3     Lessons Learned and Future Work
As in SemTab 2019 [11], the experience of SemTab 2020 has been successful and
has served to increase the community interest in the semantic enrichment of tabular
data. Both from the organization side and the participation side, we aim at preparing a
new edition of the SemTab challenge in 2021. Next, we summarize the ideas for the
future editions of the challenge we discussed during the International Semantic Web
Conference.
Data shifting. Several participants preferred the options of having a fixed target KG,
given as a data dump, instead of using the SPARQL endpoints and related services to
access the latest version of the KG. This concerns was specially important as Wikidata is
continuously updated. This, however, may be challenging as it may require to “locally”

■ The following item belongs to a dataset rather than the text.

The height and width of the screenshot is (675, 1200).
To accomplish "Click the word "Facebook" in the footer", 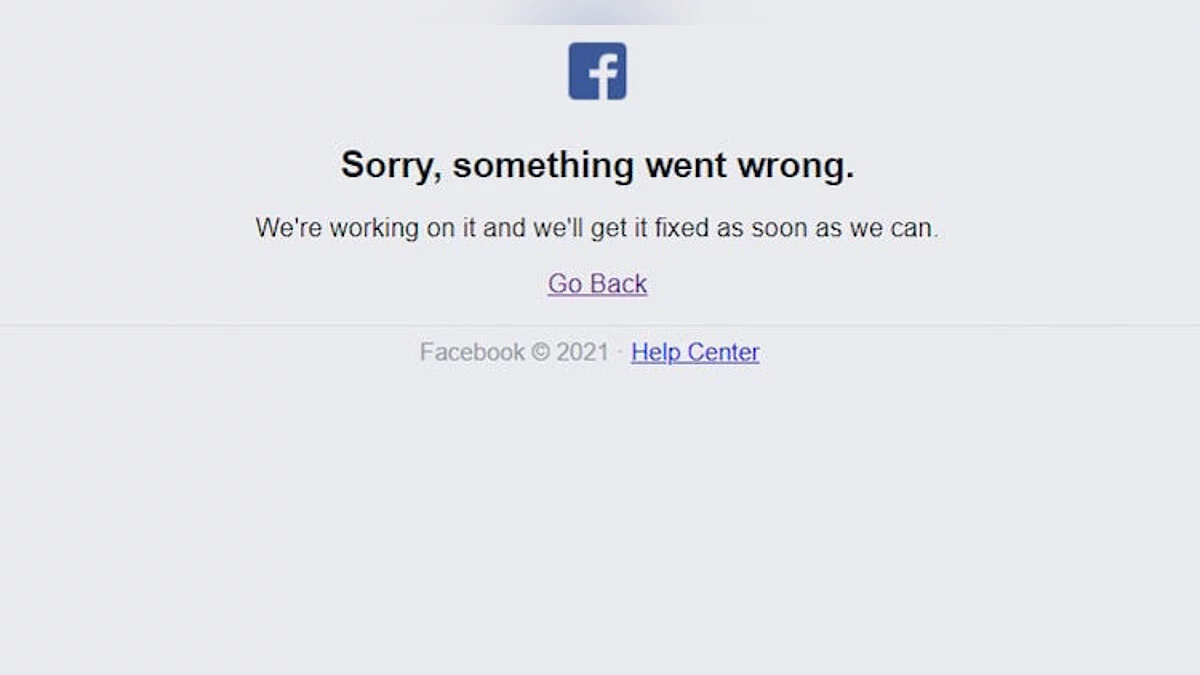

store and process a large amount of data, and it may hinder the participation of systems
that rely on online lookup services (e.g., DBpedia Lookup), since the exposed KG may
differ from the fixed target KG.
Blind evaluation. Some participants proposed to have both a public and private leader-
board in AIcrowd to cover the rounds with a blind evaluation. It is unclear if AIcrowd
provides this service, but systems like STILTool [5] may support this functionality.
Systems as services. To improve reproducibility we are considering to request partici-
pants to submit their systems as services, following a pre-defined API, at least in one of
the SemTab rounds. This could be achieved by offering the systems as a (Web) service
or by submitting a docker image of the system.
The user as a metric. In addition to the standard evaluation measures, it was proposed
to include tasks that allow measuring the productivity from a user point of view. For
example, a user may be more interested in a system that is easy to setup and run, than
in a sophisticated system that provides better results but requires a non-trivial effort for
installation or execution.
Complexity of annotations. In future editions, SemTab should also consider datasets
that involve more complex annotations to reflect more realistic use cases.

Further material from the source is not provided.